### [Aim of the task]
Could you repeat exactly the lines below, from the line containing "1402x530 pixels." through the last one, both included, while leaving out any pictures?

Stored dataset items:
--- --- ---

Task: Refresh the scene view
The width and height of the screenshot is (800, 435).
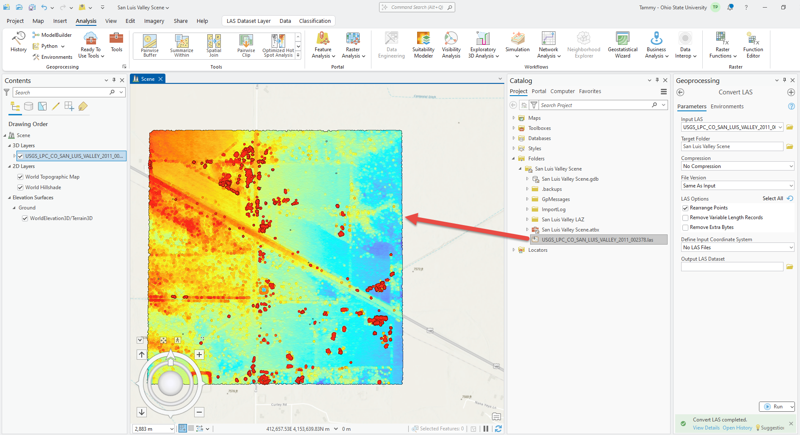Action: tap(498, 429)
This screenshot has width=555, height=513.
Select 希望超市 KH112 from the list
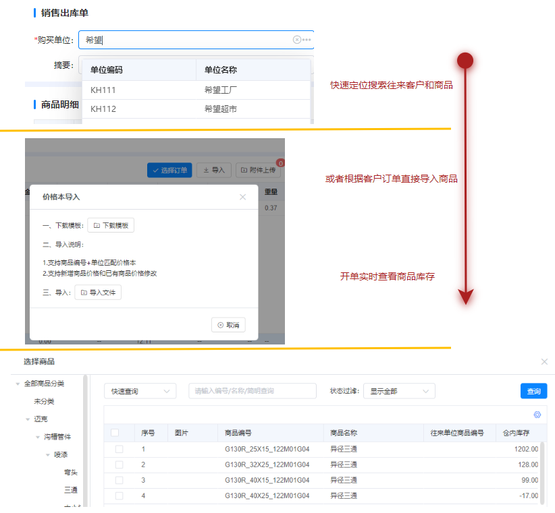coord(196,109)
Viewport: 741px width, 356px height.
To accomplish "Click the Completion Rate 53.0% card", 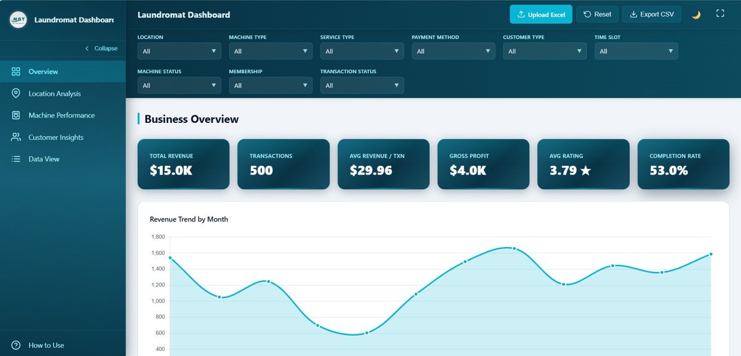I will pos(683,164).
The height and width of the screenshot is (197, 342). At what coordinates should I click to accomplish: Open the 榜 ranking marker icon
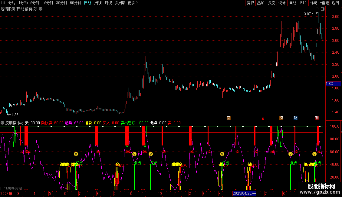click(281, 118)
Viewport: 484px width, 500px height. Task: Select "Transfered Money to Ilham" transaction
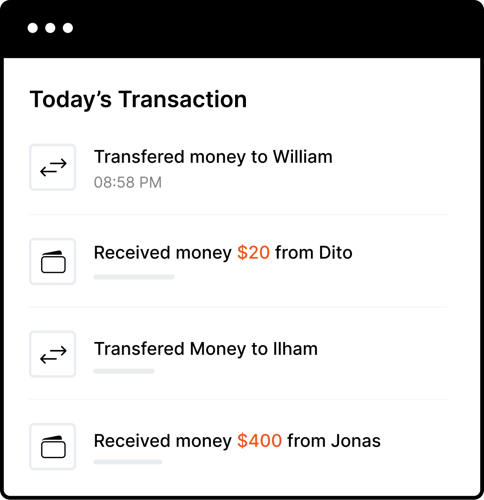pos(205,349)
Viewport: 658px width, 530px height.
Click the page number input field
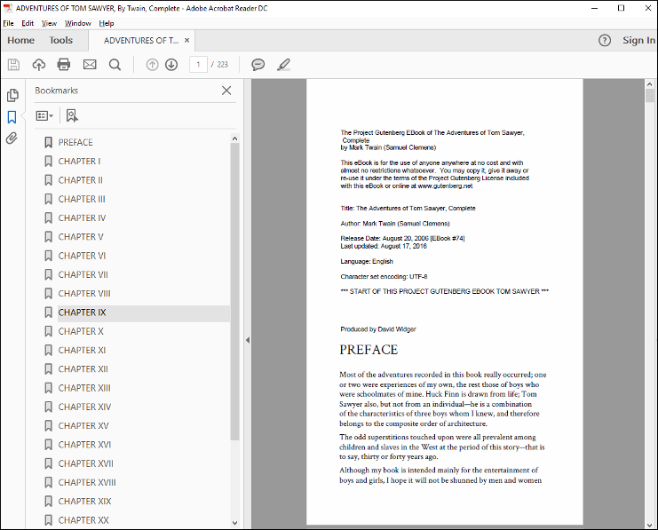point(197,65)
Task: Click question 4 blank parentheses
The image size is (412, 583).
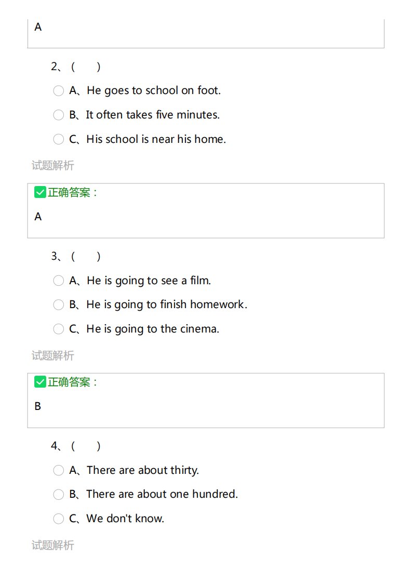Action: click(86, 446)
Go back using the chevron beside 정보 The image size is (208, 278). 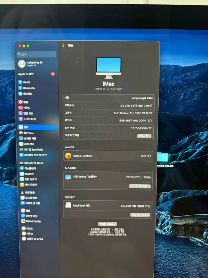(x=64, y=46)
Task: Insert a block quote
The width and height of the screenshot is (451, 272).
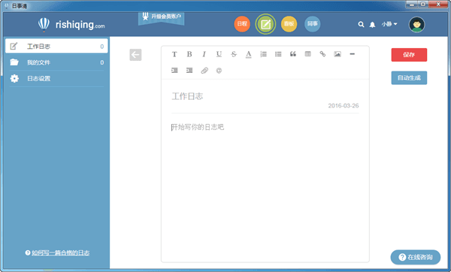Action: click(x=293, y=54)
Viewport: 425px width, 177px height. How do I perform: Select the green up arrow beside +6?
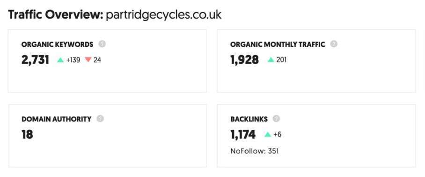point(268,135)
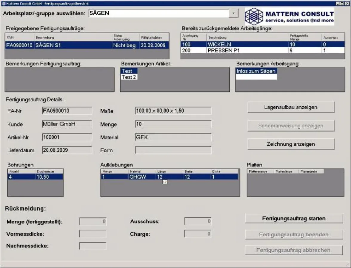The height and width of the screenshot is (268, 351).
Task: Click the Menge fertiggestellt input field
Action: pos(93,221)
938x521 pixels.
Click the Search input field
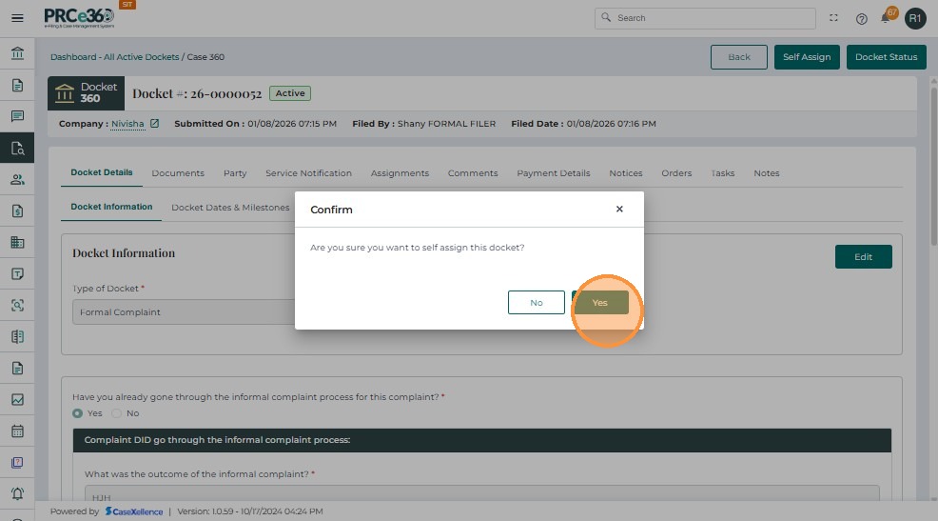[713, 18]
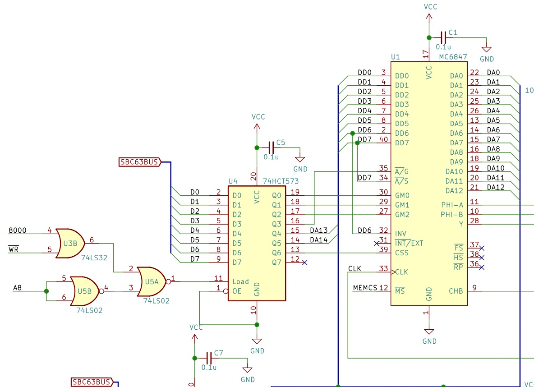Screen dimensions: 534x387
Task: Click the CLK net label
Action: point(355,268)
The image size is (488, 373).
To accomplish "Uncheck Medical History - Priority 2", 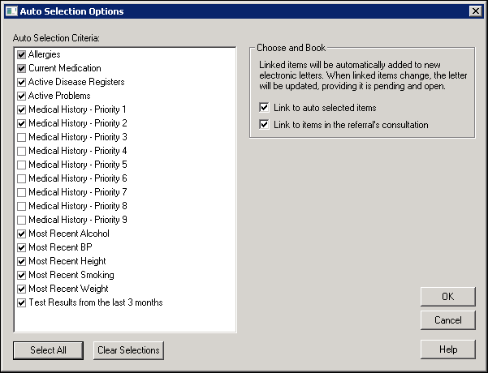I will pos(22,123).
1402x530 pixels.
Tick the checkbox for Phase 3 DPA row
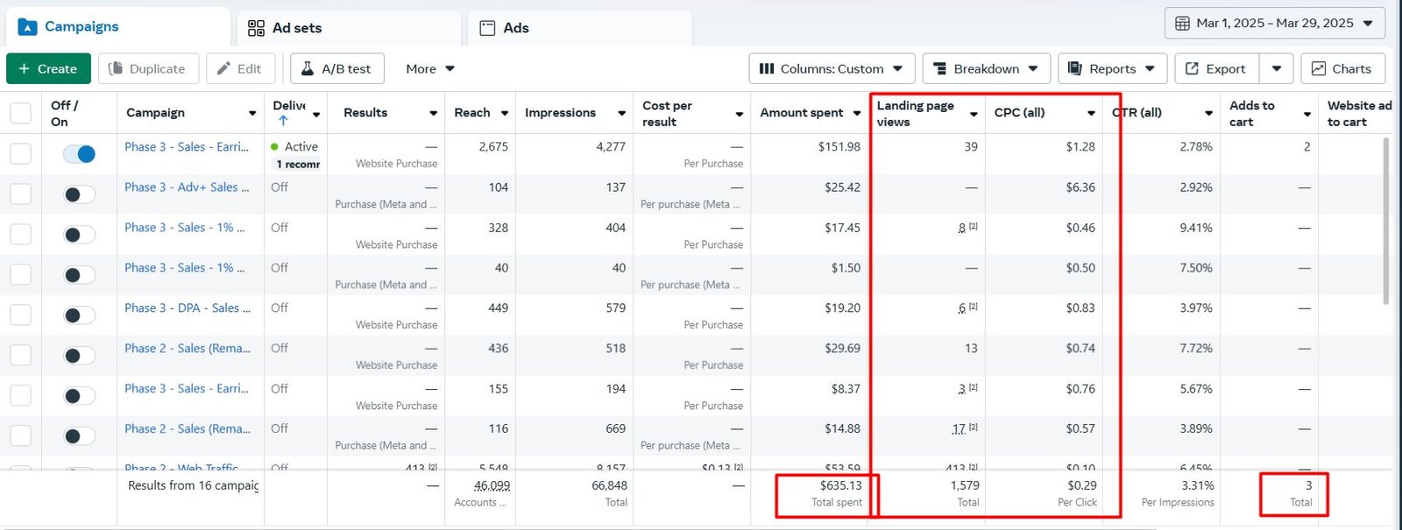pyautogui.click(x=20, y=314)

--- --- ---

### [Response below]
1402x530 pixels.
Tick the checkbox for Phase 3 DPA row
pyautogui.click(x=20, y=314)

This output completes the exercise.